Badh
Anecdotes, potins, actus, voire secrets inavouables autour de "Badh" et de son tournage !

Naissance du projet

A l'origine, Guillaume de Fontenay a été contacté par le producteur Marc Stanimirovic (déjà producteur de Sympathie pour le diable) qui lui a proposé le scénario. Le réalisateur a accepté à condition de pouvoir réorienter le script vers un Jason Bourne au féminin, en s’inspirant du personnage taiseux de Matt Damon pour créer une héroïne avec une dimension morale forte. Il confie : "Badh, comme Bourne, n’est pas une figure vengeresse assoiffée de sang. Ce que nous avons développé chez cette femme membre de la cellule Alpha, c’est sa dimension morale qui la conduit à quitter la DGSE."

Une documentation de terrain

Guillaume de Fontenay a souhaité s’ancrer dans le réel des opérations clandestines. Pour cela, il a travaillé avec Alain Chouet, ex-chef du renseignement de sécurité à la DGSE, Vincent Nouzille, auteur de Les Tueurs de la République qui détaille les missions illégales confiées à la cellule Alpha et Guillaume Dasquié, documentariste et grand connaisseur de l’affaire Lafarge et des réseaux d’influence.

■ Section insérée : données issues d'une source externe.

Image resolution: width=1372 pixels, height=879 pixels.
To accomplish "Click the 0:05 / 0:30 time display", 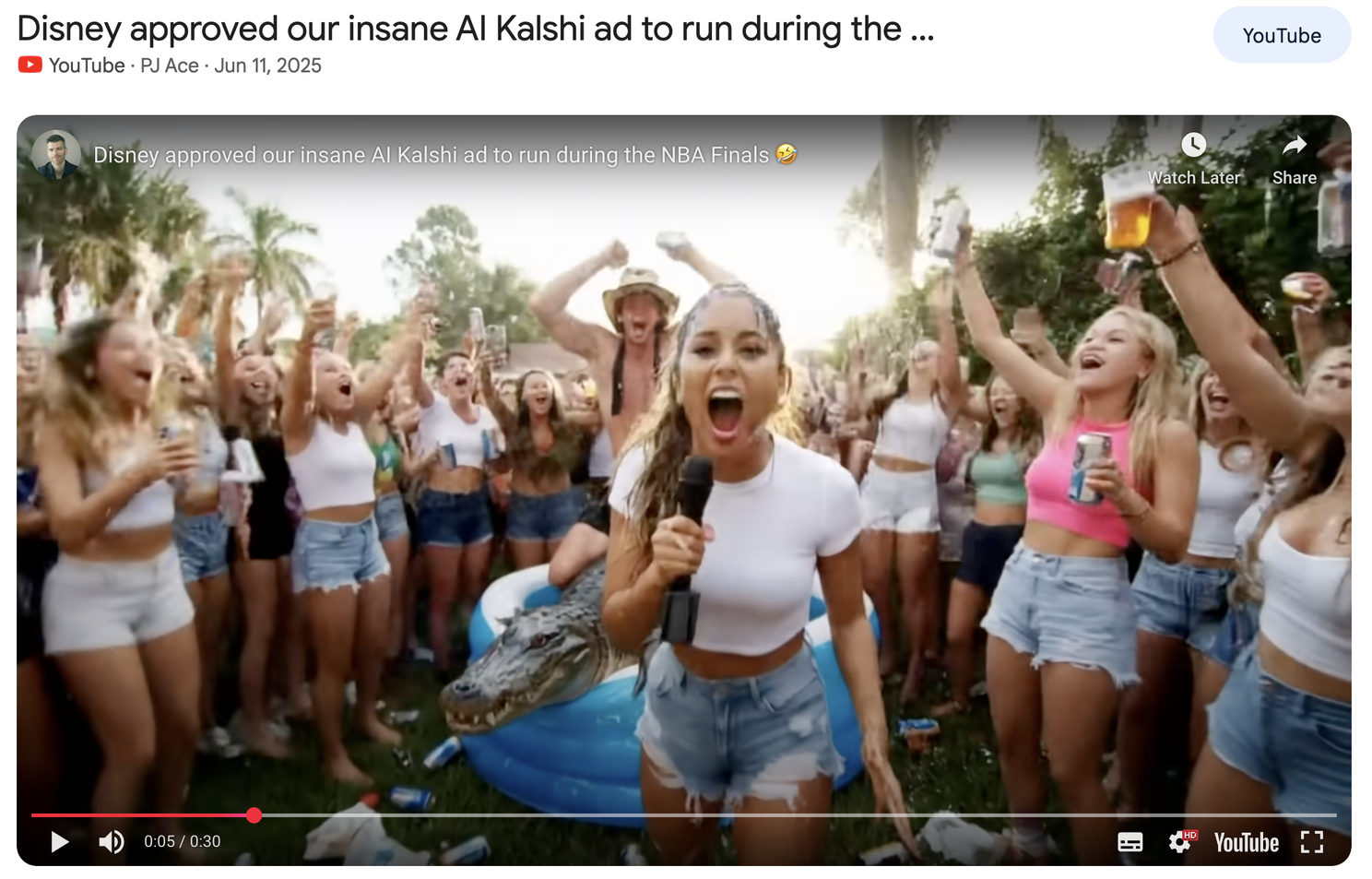I will (182, 841).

Ces experts ont conseillé sur le scénario en validant ou corrigeant les éléments narratifs, et ont même inspiré des détails concrets : les sacs codés par couleur, l’usage du morse, ou encore la maison visée en Syrie, qui s’inspire d’une attaque réelle de 2018.

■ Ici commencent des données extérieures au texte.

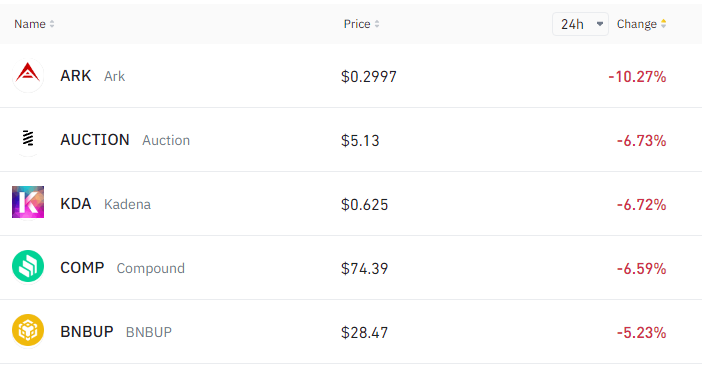
Task: Click the green Compound coin logo
Action: click(28, 266)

Une scène d’ouverture tournée en 1h30

Le prologue du film, où Badh infiltre une maison en Syrie, a été tourné en seulement 1h30. Cette scène posait une intention claire : montrer l’intelligence et l’intégrité de Badh, capable de prendre ses distances face à un ordre injuste (tuer femmes et enfants). Le suspense et la tension s’inspirent de Zero Dark Thirty de Kathryn Bigelow.

Un tournage marocain au plus près du réel

Le film a été tourné en 30 jours dans des lieux naturels à Casablanca, Marrakech et Essaouira. La maison cible en Syrie, dans le prologue, est en réalité une petite habitation de Casablanca, choisie pour sa vraie étroitesse. L’équipe marocaine, menée par Agora Films, a été saluée pour son professionnalisme et son efficacité.

La caméra à l’épaule

Guillaume de Fontenay a refusé une mise en scène inspirée de Kill Bill, jugée trop chorégraphiée et esthétisante. Il a préféré une caméra à l’épaule, rugueuse et immersive, qui colle à la réalité de la violence, sans mise en scène glamour : "A partir de là, il n’y avait pas d’autre alternative, pour les scènes d’action, que d’assumer pleinement l’idée de la caméra à l’épaule."

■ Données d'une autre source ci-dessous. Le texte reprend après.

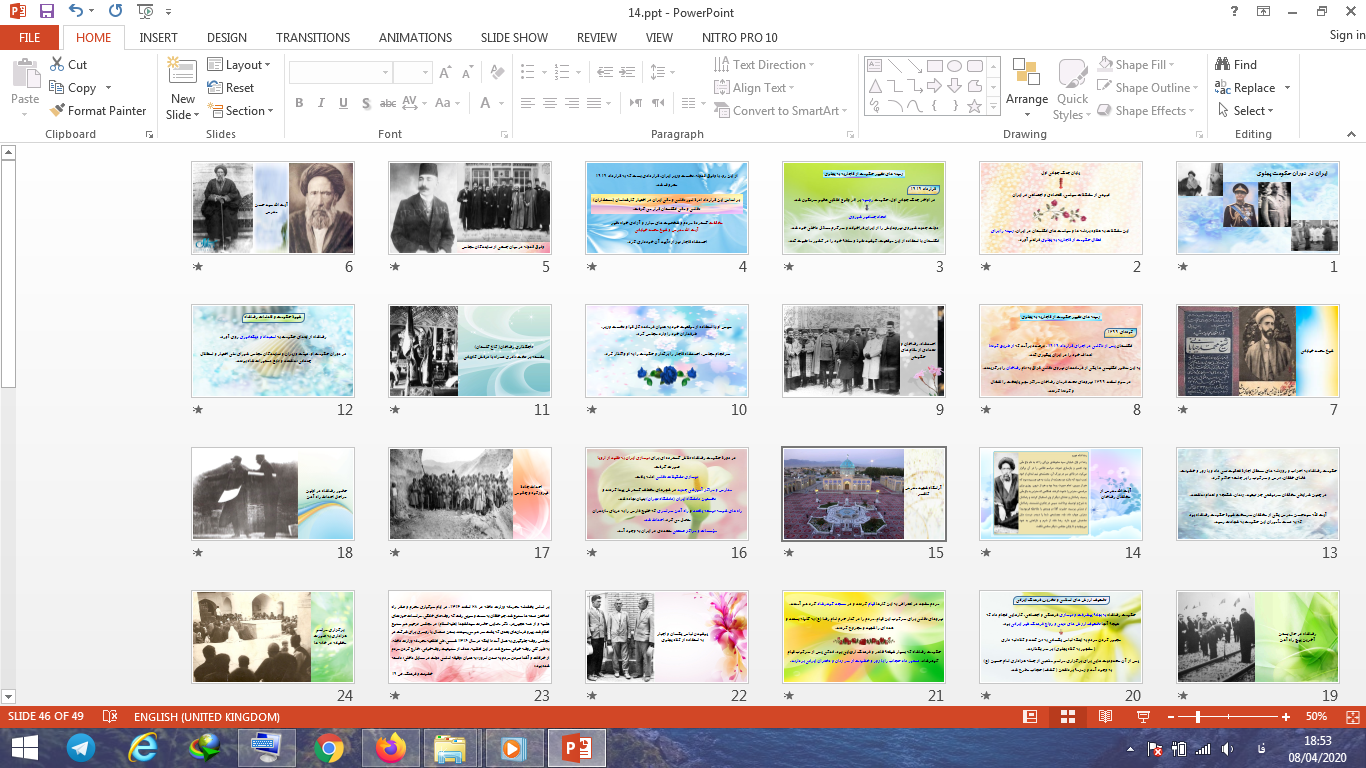The image size is (1366, 768).
Task: Click the New Slide icon
Action: (x=183, y=73)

"Je tenais à ce côté immersif parce que, dans les scènes d’action, si on sent la chorégraphie, on perd en véracité. La dimension rugueuse, brute, crue, du tournage à l’épaule donne aux séquences une incroyable authenticité et j’avais le désir profond de projeter le spectateur dans un rouleau compresseur hyper réaliste !"

Préparation physique

L’actrice Marine Vacth a été formée plusieurs mois en amont avec Alexandre Vu, régisseur cascades. Elle a suivi un entraînement mêlant préparation physique intensive, maniement d’armes (armes de poing, longues), tactiques de combat rapproché et formation moto avec des cascadeurs professionnels. Son passé de judokate lui a donné un avantage pour assimiler rapidement la gestuelle, les chutes et la discipline corporelle.

Retrouvailles

Guillaume de Fontenay a retrouvé Mathilde Van de Moortel, sa monteuse de Sympathie pour le diable. Ensemble, ils ont construit un film de 1h24 ultra-efficace, sans plans superflus, au service exclusif de la narration. L’objectif : densifier l’action, concentrer la tension, et rester fidèle à l’intériorité du personnage féminin principal. Par ailleurs, le metteur en scène retrouve aussi Niels Schneider qu'il a dirigé dans Sympathie pour le diable.

Côté BO

Avec Audrey Ismaël, qui a composé la musique de Diamant brut et du Royaume, Guillaume de Fontenay a davantage cherché à évoquer l’intériorité des personnages plutôt qu’à souligner l’action. Il explique : "On voulait créer un contrepoint à l’action pour raconter ce qui se passe à l’intérieur des personnages, comme pour exprimer ce qu’eux ne disent pas. On s’est inspirés des partitions de Hildur Guonadottir pour Joker et de Johann Johannsson pour Sicario qui proposait quelque chose d’intéressant en travaillant les infrabasses et les clusters."

"On a aussi eu la chance de pouvoir intégrer un peu du magnifique Theory of Becoming d’Evgueni Galperine. C’est vraiment quelque part à la rencontre de ces différents univers que se situe le film."